☕ JavaStrings

Unicode Handling

Java was designed from the ground up for Unicode. The char type holds a UTF-16 code unit, String stores characters in UTF-16 encoding, and the entire I/O system supports character encoding conversion. However, Unicode's growth beyond the original 65,536-character Basic Multilingual Plane means that char is no longer sufficient to represent every Unicode character — supplementary characters require two chars (a surrogate pair). Understanding this distinction, knowing how to correctly process Unicode text, handling character encodings, and working with Unicode-aware string operations are essential for any application that handles international text. This entry covers the Unicode standard essentials, Java's char vs code point model, encoding handling, normalisation, and correct Unicode-aware string operations.

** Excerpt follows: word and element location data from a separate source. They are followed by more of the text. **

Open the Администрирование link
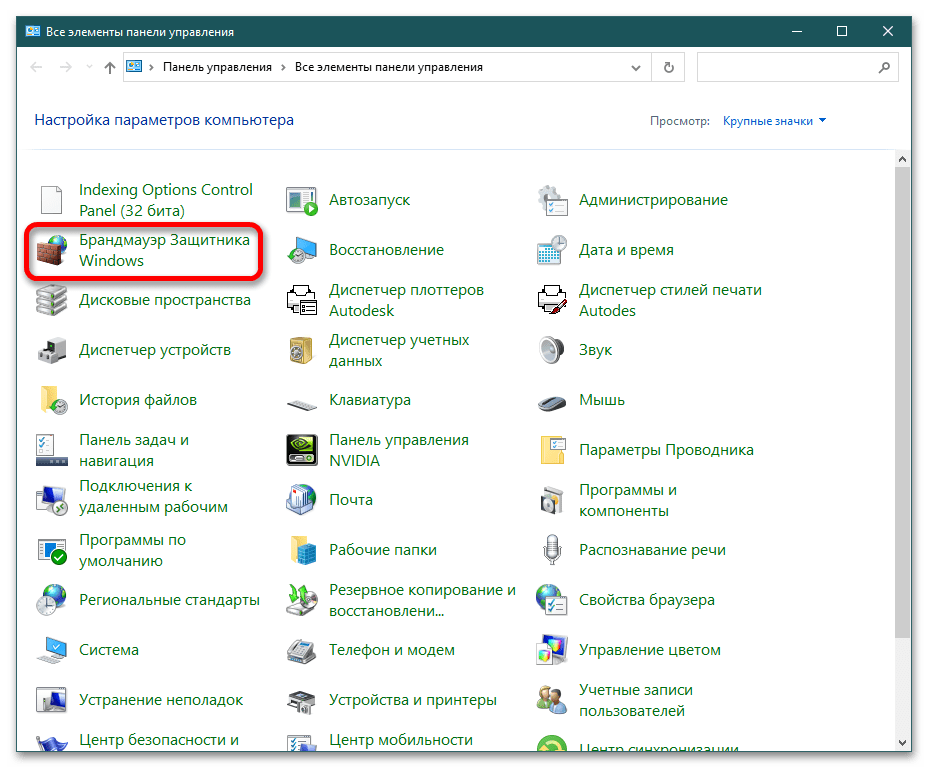 tap(653, 200)
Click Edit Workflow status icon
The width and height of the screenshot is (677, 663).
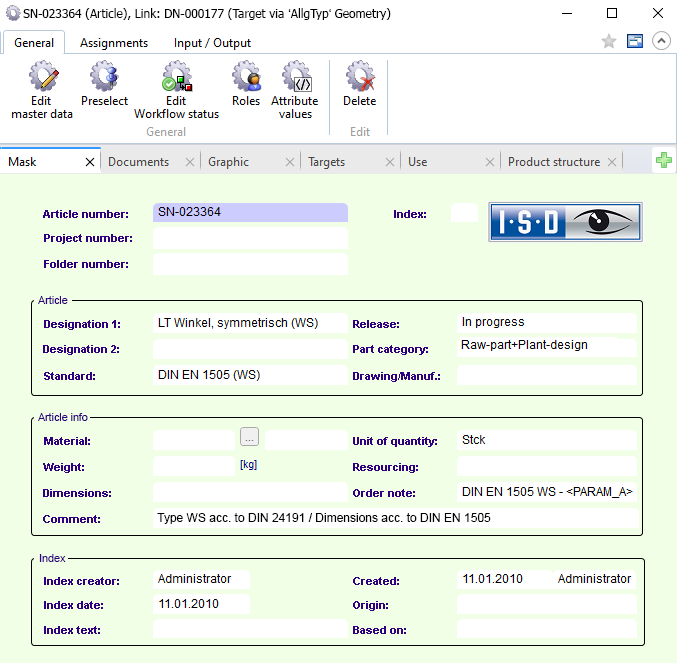pos(176,78)
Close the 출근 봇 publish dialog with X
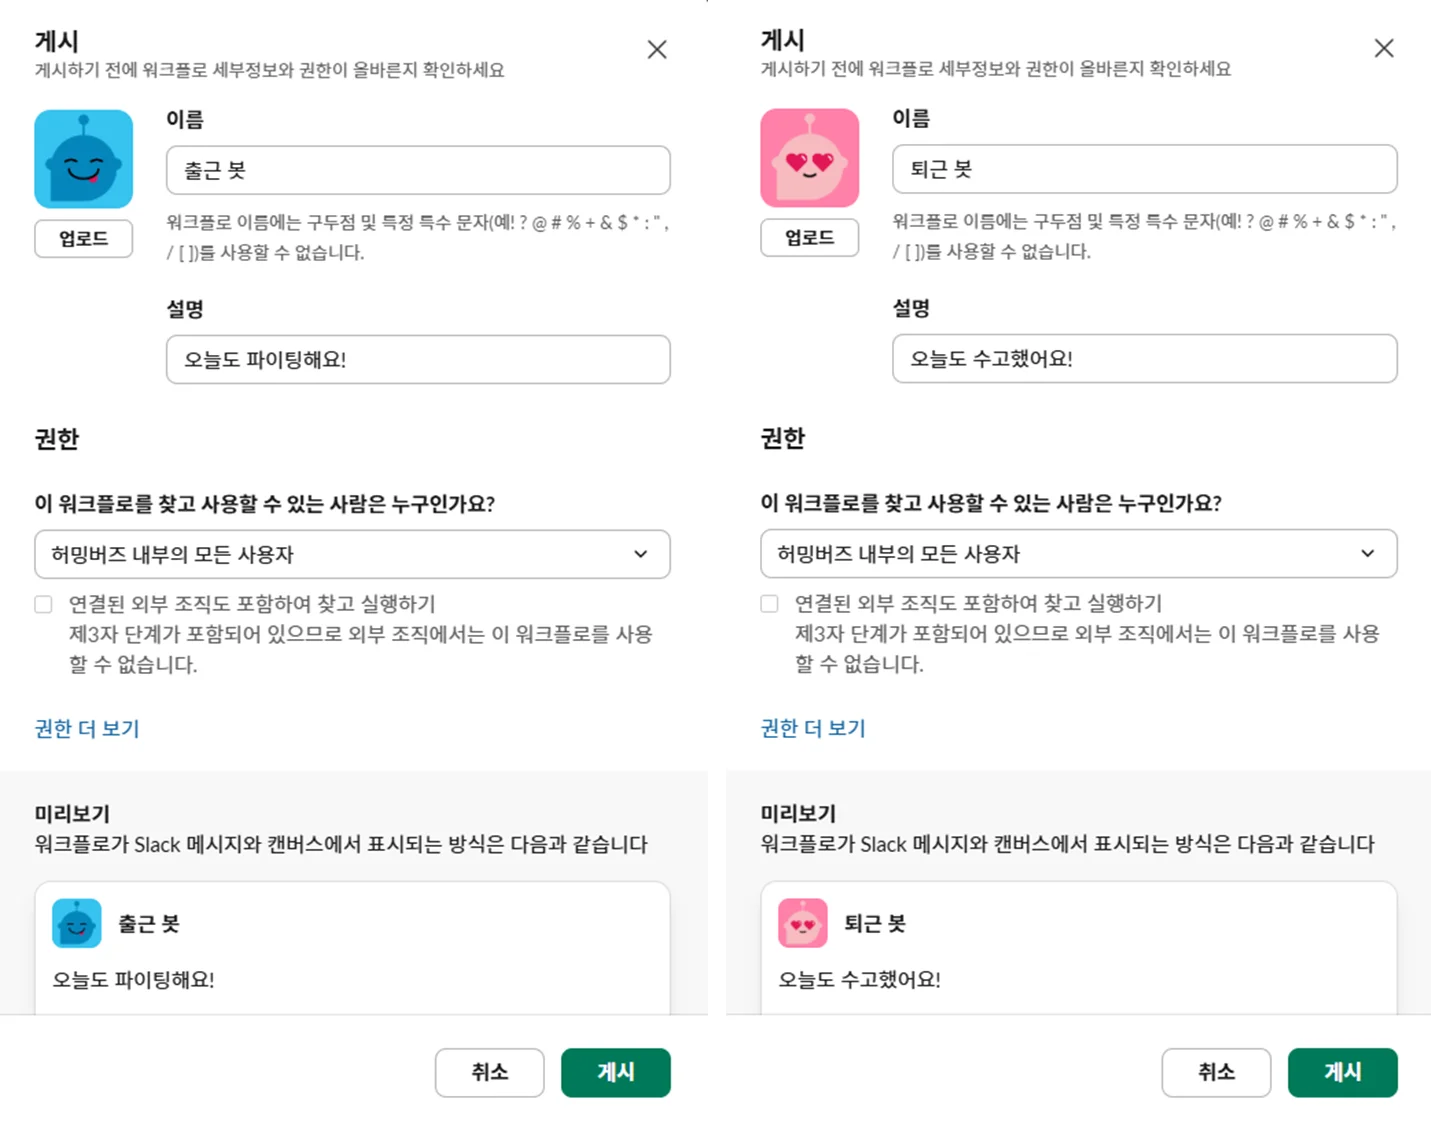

Unicode Fundamentals — Code Points and Planes

Unicode assigns a unique integer — a code point — to every character in every writing system, emoji, symbol, and control code. Code points are written as U+XXXX (four hex digits for the common range) or U+XXXXX to U+10FFFF (five or six digits for the full range). The full Unicode range spans 1,114,112 code points across 17 planes. The Basic Multilingual Plane (BMP) is Plane 0, containing code points U+0000 to U+FFFF. It includes the Latin alphabet, Greek, Cyrillic, Arabic, Hebrew, CJK Unified Ideographs, and thousands more characters used by most of the world's writing systems. Every BMP character fits in a single Java char (16-bit UTF-16 code unit). Planes 1 through 16 are the supplementary planes, containing code points U+10000 to U+10FFFF. They include historic scripts, musical notation, mathematical symbols, emoji, and CJK extension characters. Java represents each supplementary character with two char values called a surrogate pair. The first char is a high surrogate (U+D800 to U+DBFF) and the second is a low surrogate (U+DC00 to U+DFFF). This means a Java String containing one emoji may have length() == 2 even though it visually contains one character. The distinction between char (a UTF-16 code unit) and code point (a Unicode character) is the foundation of correct Unicode processing in Java. Code that works with char is broken for supplementary characters. Code that works with code points is correct for all Unicode characters.

Java

// ── Code point vs char ───────────────────────────────────────────────
// BMP character — one code point, one char
char latinA = 'A';              // U+0041 — fits in char
System.out.println((int) 'A'); // 65 = 0x0041

// Supplementary character — one code point, TWO chars (surrogate pair)
String emoji = "😀";            // U+1F600 GRINNING FACE
System.out.println(emoji.length());               // 2 — two chars!
System.out.println(emoji.codePointCount(0, emoji.length())); // 1 — one character

// ── The surrogate pair that represents U+1F600 ────────────────────────
int codePoint = 0x1F600;                              // 128512 decimal
char high = Character.highSurrogate(codePoint);       // '\uD83D' (0xD83D)
char low  = Character.lowSurrogate(codePoint);         // '\uDE00' (0xDE00)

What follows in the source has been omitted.